===== INFORMATION PROVIDED =====
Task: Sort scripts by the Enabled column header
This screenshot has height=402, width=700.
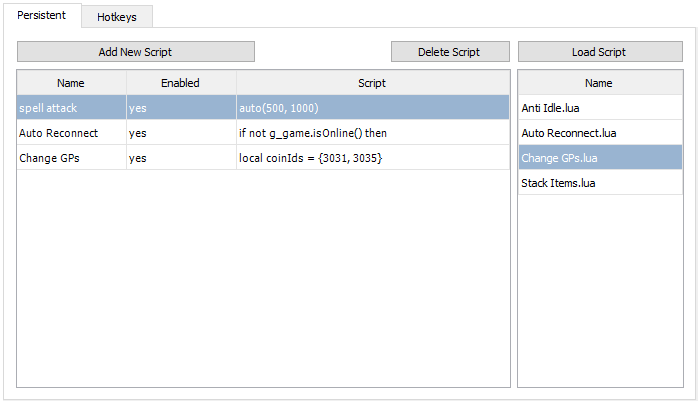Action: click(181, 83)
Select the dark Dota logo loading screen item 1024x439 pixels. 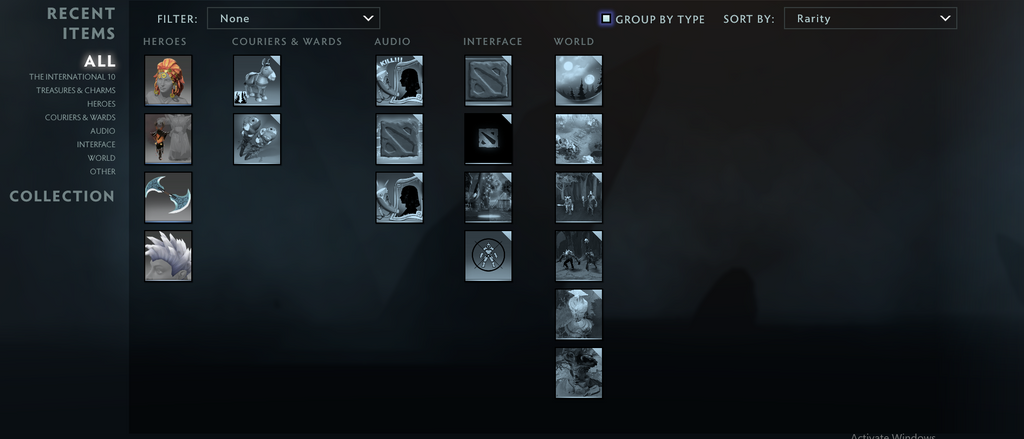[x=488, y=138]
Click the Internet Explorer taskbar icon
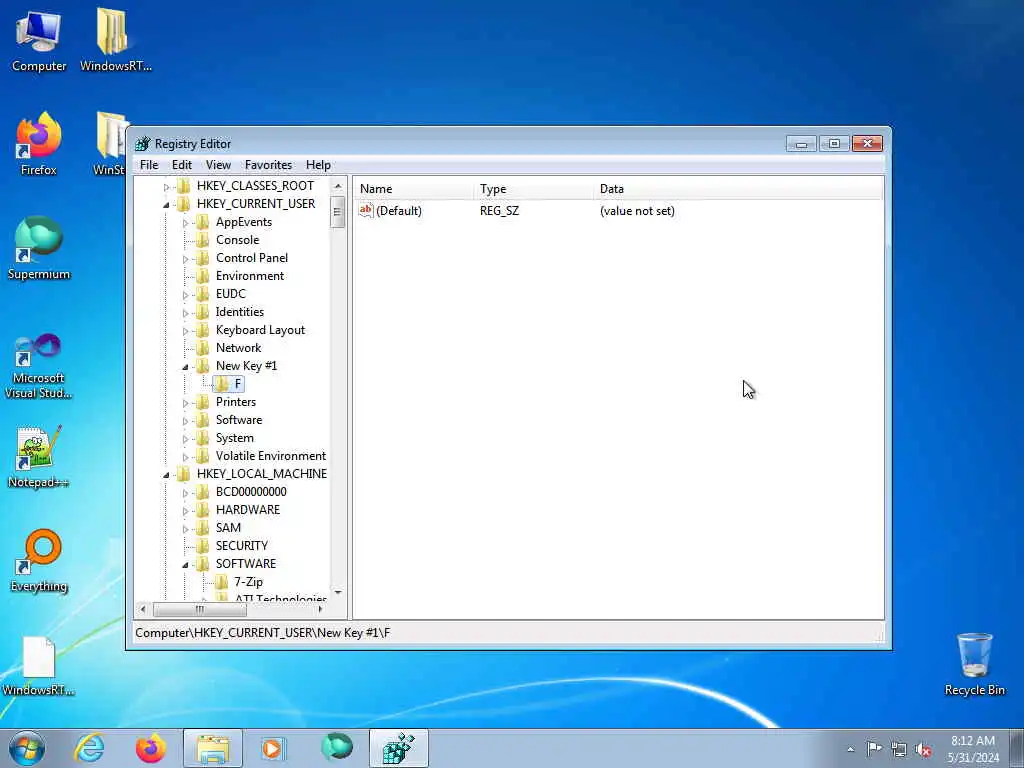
=====
===== INFORMATION PROVIDED =====
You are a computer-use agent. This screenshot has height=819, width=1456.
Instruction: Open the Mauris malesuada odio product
=====
WHAT THE TASK ASKS: Recast the records from the line that contains "You are a computer-use" through the line that contains "Instruction: Open the" as a Markdown table with the columns Row and Line, numbering each line and leaving out blank lines.

OUTPUT BELOW:
| Row | Line |
|---|---|
| 1 | You are a computer-use agent. This screenshot has height=819, width=1456. |
| 2 | Instruction: Open the Mauris malesuada odio product |